PROVIDED RECORDS —
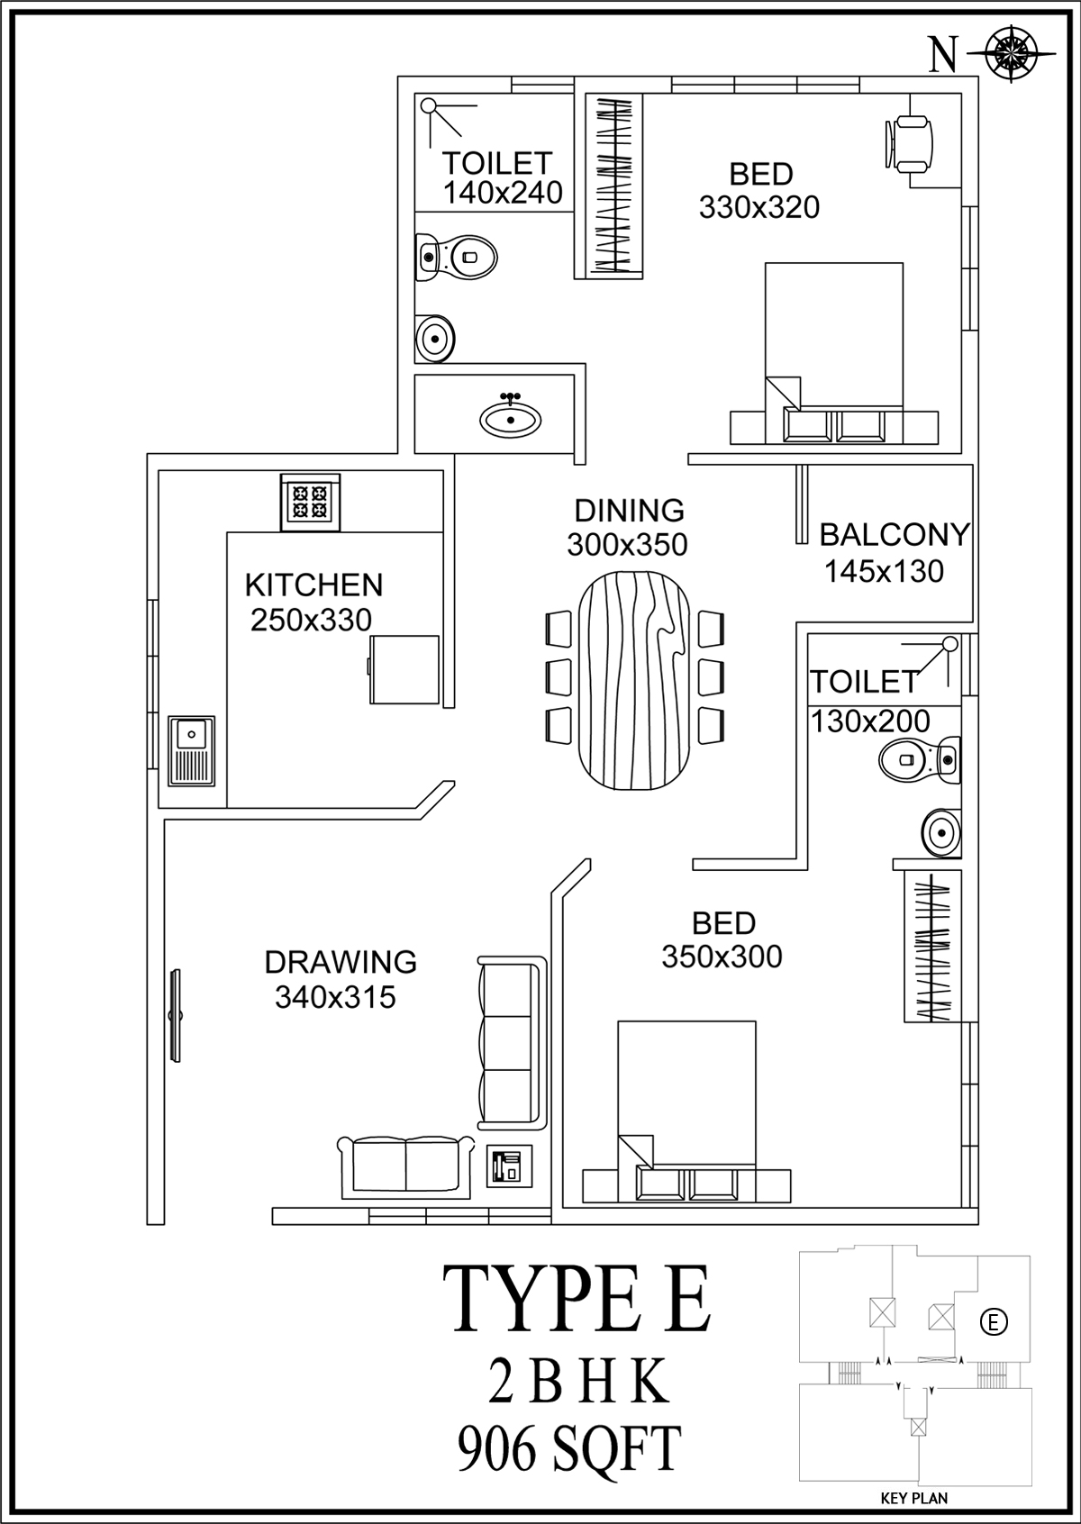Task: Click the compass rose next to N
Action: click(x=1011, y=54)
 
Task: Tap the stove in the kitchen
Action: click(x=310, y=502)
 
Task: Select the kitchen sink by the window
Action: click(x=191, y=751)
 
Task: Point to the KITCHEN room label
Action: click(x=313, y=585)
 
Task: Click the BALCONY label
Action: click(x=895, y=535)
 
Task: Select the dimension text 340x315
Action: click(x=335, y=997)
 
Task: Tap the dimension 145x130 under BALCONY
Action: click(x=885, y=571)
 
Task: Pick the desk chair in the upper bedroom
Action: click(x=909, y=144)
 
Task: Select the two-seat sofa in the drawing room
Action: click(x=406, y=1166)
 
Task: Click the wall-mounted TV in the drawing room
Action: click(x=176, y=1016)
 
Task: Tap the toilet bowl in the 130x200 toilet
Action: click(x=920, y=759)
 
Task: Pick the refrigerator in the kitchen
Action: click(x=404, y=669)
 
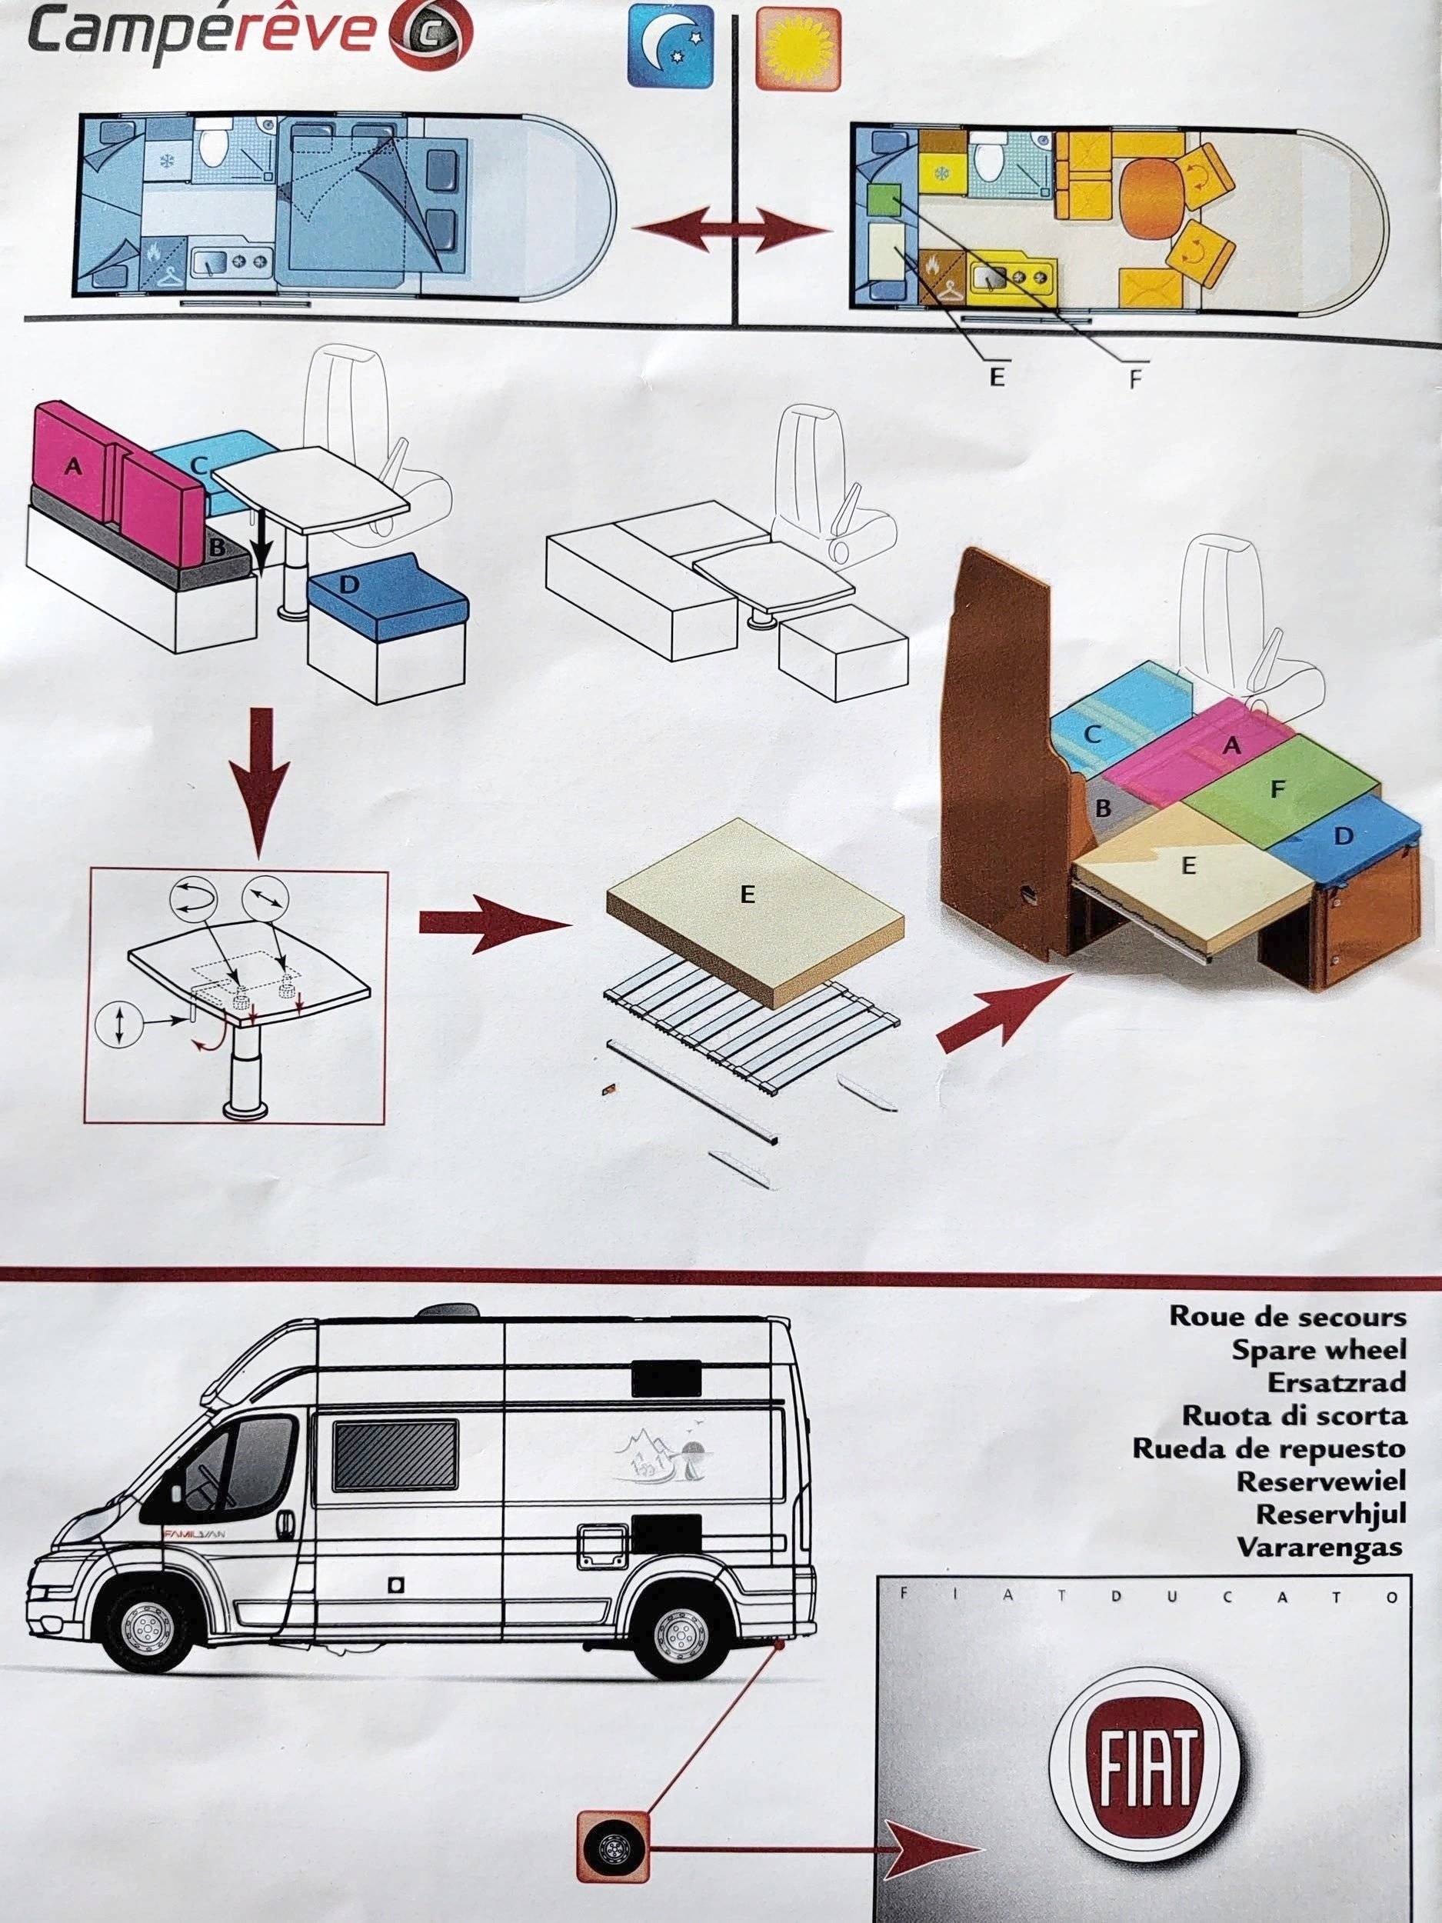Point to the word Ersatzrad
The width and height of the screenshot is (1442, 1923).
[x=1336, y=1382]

---

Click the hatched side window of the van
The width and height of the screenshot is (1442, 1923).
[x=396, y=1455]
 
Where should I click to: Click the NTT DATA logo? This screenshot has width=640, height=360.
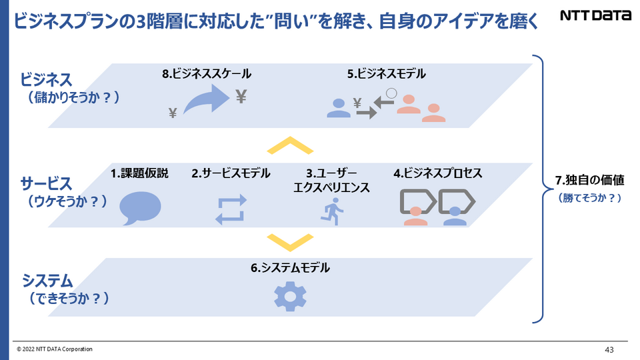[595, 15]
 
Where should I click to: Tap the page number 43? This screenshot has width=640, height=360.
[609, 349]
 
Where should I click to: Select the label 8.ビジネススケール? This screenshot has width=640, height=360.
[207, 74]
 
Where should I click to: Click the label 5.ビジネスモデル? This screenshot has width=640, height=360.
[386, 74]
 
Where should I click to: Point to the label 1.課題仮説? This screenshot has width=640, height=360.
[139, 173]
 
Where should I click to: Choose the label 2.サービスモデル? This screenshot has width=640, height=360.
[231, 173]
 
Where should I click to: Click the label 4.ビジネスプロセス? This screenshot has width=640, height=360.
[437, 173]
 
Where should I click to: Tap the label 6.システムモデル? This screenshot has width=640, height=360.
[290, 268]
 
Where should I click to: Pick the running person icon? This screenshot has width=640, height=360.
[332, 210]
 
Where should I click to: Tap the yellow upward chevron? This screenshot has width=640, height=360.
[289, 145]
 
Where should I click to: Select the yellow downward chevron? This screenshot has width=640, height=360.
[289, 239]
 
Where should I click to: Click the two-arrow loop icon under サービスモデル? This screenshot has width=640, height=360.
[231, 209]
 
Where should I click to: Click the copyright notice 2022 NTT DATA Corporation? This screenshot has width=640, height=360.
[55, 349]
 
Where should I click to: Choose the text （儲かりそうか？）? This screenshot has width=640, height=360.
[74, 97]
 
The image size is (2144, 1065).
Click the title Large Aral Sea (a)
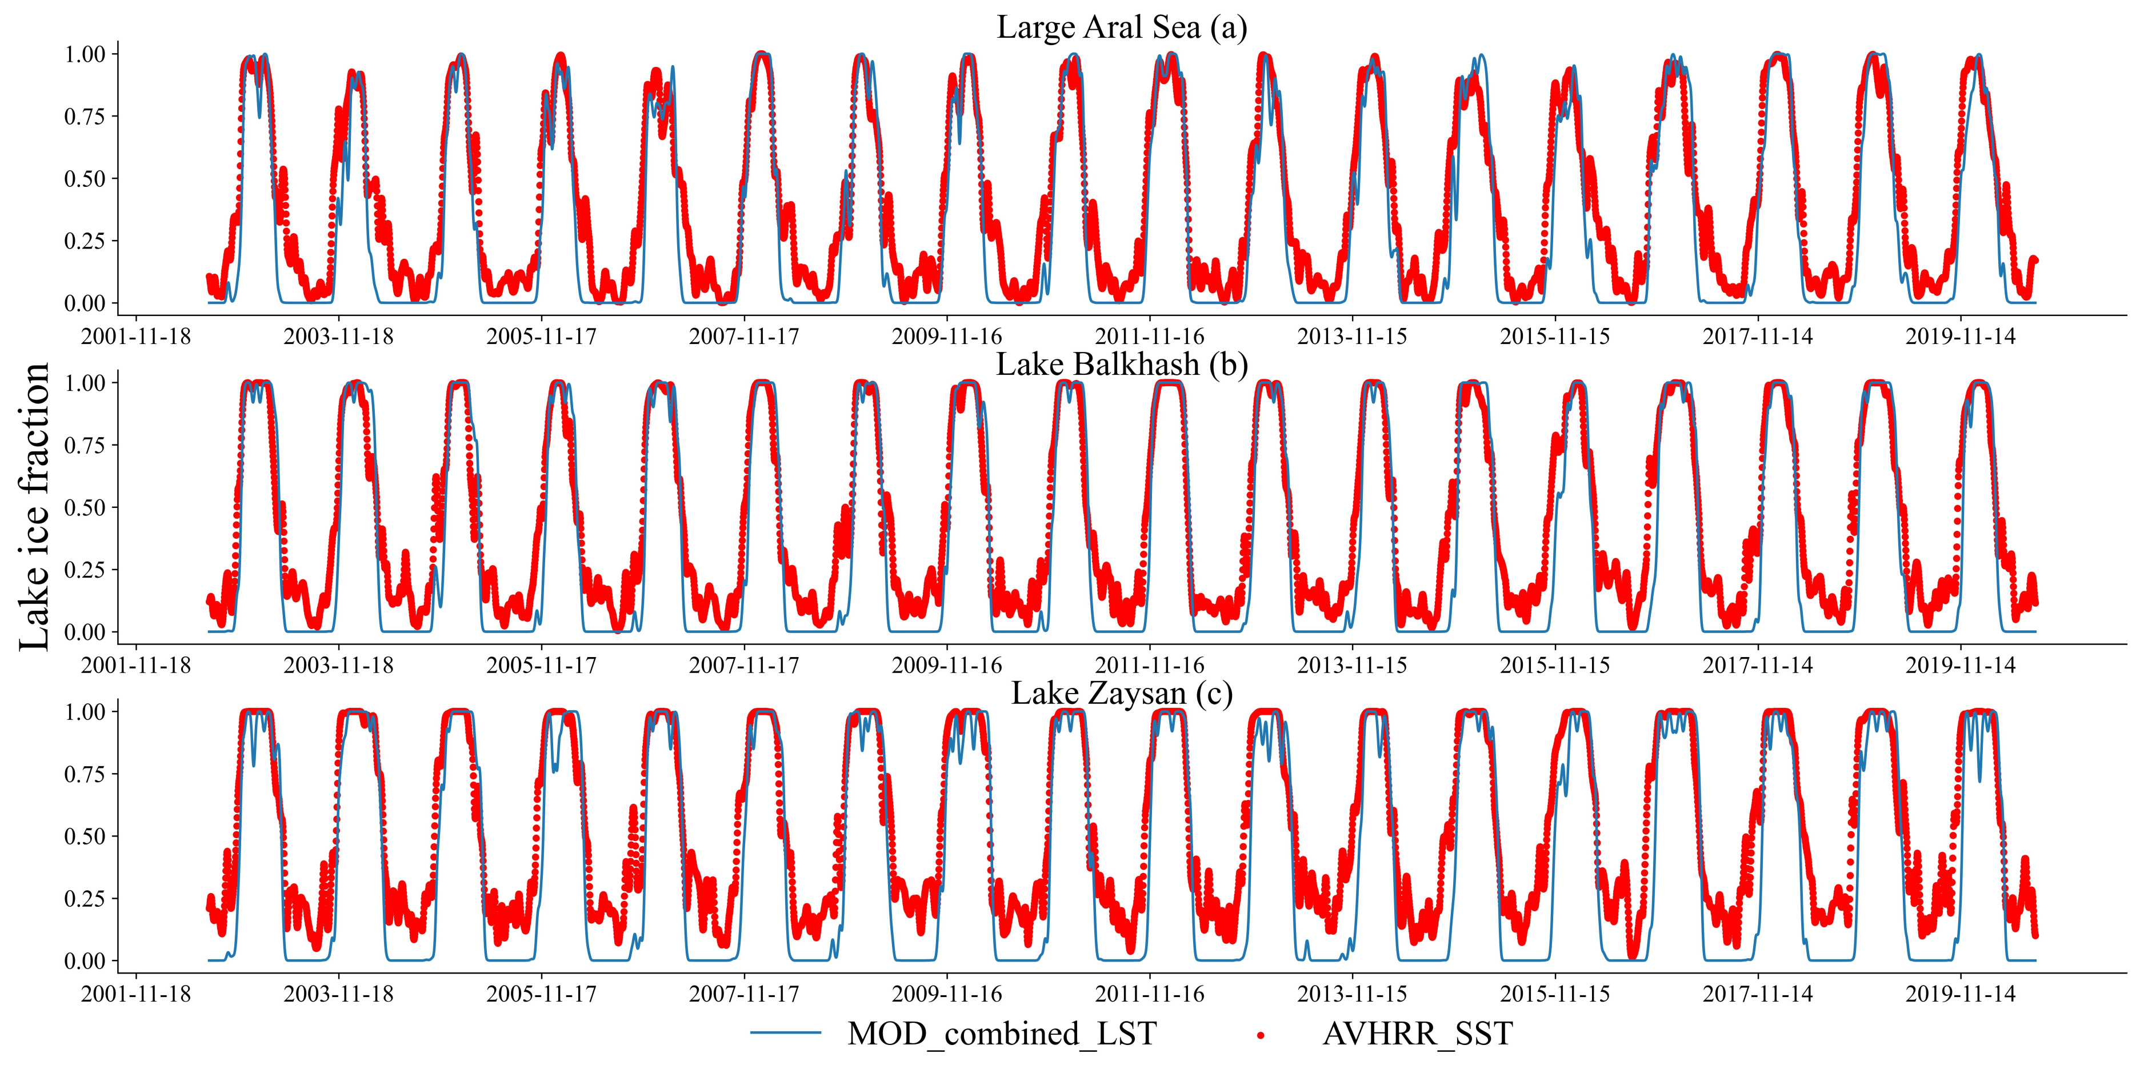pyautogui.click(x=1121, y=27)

DIRECTION — Print the items again word for word, starting at the line that contains "Where should I click to: Choose the text" and ending at the line that contains "pyautogui.click(x=1121, y=27)", both included. Leave the pictures out of your answer.

RESULT FOR THIS TASK —
Where should I click to: Choose the text （儲かりそうか？）? This screenshot has width=640, height=360.
[74, 97]
 
The image size is (2144, 1065).
Click the title Large Aral Sea (a)
pyautogui.click(x=1121, y=27)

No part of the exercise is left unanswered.